Marcus Didius Falco is a cynical, rascally, wisecracking “informer” during the Roman Empire of Vespasian. I have followed his path from the first book when he met Helena Justina, the fiery, unconventional daughter of a senator. Falco has had to work his way up from the plebeian rank and earn enough money so that he can legally be permitted to marry her.

In Alexandria, the 19th novel in this series, Falco and Helena Justina have been married for awhile when they travel to Alexandria with their two daughters, their adopted teenage daughter, and their mongrel dog for a vacation and visit to his uncle. Almost immediately upon arrival Falco is plunged into an investigation when his uncle’s dinner guest of the night before, Theon, the head of the famed library, is found dead, locked in his own office.

Of course, Falco has to figure out how Theon was murdered and why. He soon finds that several of the library’s scholars may want Theon’s job. Of course, people begin dropping like flies, including a philosophy student who is mauled by a crocodile. Falco begins to suspect that something else might be going on.

Davis’s books always involve a multitude of interesting, shifty characters and lots of dirty politics and other shenanigans, and Falco is always engaging and amusing. Davis does a convincing job of re-creating the ancient world in her books.

If you are interested in this series, I recommend that you start with the first book, Silver Pigs (recently renamed The Silver Pigs). Although the mysteries are stand-alone, developments in Falco’s personal life make it more enjoyable if you read this series in order.

Day 164: The Bone Garden

Cover for The Bone GardenThe Bone Garden is one of Tess Gerritsen’s Risoli and Isles series, but Isles only appears briefly, so it is more of a stand-alone mystery.
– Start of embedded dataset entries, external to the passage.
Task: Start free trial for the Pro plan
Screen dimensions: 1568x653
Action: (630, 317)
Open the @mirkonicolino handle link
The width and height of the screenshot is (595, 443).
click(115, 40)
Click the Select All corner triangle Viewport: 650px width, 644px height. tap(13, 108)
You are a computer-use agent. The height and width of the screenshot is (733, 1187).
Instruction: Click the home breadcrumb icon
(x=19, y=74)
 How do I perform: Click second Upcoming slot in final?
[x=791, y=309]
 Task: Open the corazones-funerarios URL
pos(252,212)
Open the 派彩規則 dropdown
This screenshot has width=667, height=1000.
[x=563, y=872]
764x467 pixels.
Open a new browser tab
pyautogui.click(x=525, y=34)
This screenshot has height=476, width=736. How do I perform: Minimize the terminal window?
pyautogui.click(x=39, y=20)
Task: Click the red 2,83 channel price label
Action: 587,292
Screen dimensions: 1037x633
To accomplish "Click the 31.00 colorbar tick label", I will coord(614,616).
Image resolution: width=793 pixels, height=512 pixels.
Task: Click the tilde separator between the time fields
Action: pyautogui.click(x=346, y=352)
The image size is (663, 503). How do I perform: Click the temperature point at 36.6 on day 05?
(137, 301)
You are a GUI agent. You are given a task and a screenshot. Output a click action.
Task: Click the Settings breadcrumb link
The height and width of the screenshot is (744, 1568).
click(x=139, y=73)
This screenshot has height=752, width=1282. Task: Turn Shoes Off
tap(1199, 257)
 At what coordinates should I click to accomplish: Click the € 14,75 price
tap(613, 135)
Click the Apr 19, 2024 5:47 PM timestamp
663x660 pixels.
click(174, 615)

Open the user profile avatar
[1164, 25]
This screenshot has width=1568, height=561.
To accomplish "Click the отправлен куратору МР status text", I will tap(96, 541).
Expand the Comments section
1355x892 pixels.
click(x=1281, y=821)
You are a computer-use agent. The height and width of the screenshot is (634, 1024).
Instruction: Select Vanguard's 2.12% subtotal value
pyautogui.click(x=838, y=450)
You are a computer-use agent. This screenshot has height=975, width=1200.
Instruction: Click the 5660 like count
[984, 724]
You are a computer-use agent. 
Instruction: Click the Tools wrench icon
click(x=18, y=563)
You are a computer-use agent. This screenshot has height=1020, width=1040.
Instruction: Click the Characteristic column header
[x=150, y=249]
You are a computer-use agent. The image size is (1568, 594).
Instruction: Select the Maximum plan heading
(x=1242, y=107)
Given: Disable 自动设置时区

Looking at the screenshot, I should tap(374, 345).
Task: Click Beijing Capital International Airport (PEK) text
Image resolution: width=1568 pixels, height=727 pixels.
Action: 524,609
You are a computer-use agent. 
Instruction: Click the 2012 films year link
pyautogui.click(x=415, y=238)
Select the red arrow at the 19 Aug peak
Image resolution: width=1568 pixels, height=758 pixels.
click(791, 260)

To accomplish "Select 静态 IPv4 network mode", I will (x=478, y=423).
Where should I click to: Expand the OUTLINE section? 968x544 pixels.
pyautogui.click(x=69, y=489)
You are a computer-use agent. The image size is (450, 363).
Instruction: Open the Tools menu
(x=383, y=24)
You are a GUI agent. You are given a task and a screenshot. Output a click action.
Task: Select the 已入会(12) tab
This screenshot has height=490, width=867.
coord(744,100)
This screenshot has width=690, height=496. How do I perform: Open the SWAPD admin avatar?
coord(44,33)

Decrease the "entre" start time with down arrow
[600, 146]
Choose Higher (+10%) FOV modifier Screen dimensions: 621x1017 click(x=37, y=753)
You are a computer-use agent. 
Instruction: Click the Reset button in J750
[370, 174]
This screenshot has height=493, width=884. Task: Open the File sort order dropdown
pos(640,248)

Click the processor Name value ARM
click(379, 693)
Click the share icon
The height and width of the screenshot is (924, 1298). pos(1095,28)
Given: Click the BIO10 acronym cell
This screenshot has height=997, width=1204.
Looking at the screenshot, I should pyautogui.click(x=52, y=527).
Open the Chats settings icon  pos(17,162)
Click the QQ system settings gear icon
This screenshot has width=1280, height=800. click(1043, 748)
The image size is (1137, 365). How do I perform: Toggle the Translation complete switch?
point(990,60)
The novel takes place in two time periods. In the present day Julia Hamill has just purchased a 130-year-old house when she discovers an old skull in the overgrown garden. Medical examiner Maura Isles determines that the victim, a woman, was murdered long ago. Julia becomes fascinated with a box of newspaper clippings and letters that hold the key to the mystery.

In 1830’s Boston, Norris Marshall has joined the “resurrectionists,” grave robbers, in an effort to pay for his medical education. After a nurse and a doctor are murdered on the university hospital grounds, Norris finds he is a suspect. He seeks help from another student, Oliver Wendell Holmes.

I have only read a few Risoli and Isles books. I thought this one was passable, but I didn’t like it as well as others I have read. The attempt at 1830’s dialogue is awkward and painful to read, and in this case I didn’t see any reason to use a real historical person in the novel when a fictional one would have done just as well.